Extended Data Fig. 5: Methylation-based subtyping of T-ALL patients.

a) Hierarchical clustering with Euclidean distance of T-ALL patients based on commonly covered variable CGIs (n = 8,863, top). Violin plots (bottom) show the distribution of variable CGIs in the three main clusters compared to healthy precursor T cells.
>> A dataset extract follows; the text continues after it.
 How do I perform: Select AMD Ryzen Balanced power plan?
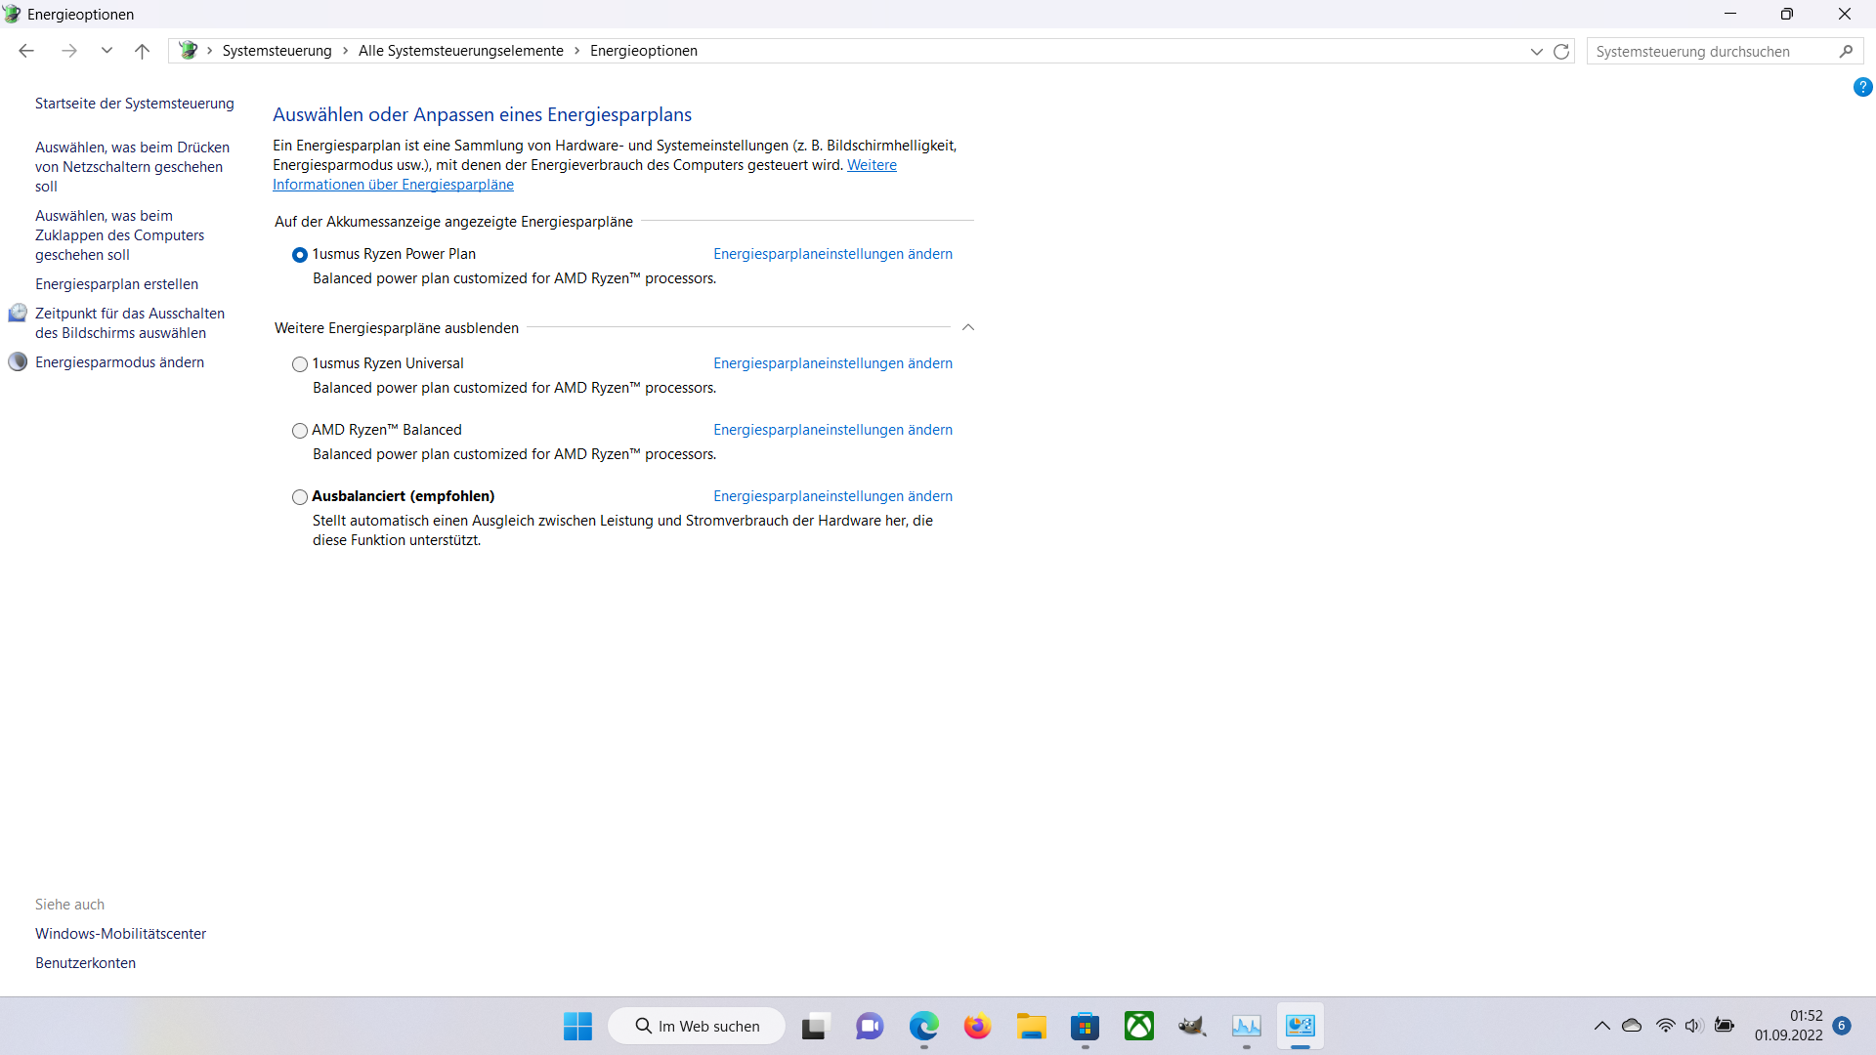[300, 431]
White dots denote the median, edges denote the IQR and whiskers denote either 1.5 × IQR or minima/maxima (if no point exceeded 1.5 × IQR; minima/maxima are indicated by the violin plot range). b) Heatmap of standardized, log2-transformed expression for T-ALL patients and a selection of T-ALL marker genes. c) Event-free and overall survival for T-ALL patients of different methylation-based groups (information not available for all samples with WGBS data). No significant difference in outcome was detected (log-rank test). d) Boxplots of DNA methylation entropy across commonly covered variable CGIs (n = 8,863) for every healthy T-cell and T-ALL patient sample. Lines denote the median, edges denote the IQR and whiskers denote either 1.5 × IQR or minima/maxima (if no point exceeded 1.5 × IQR; outliers were omitted). The entropy is highest for samples of T-ALL^LM and T-ALL^IM. The line indicates the median variable CGI methylation per sample (right y-axis).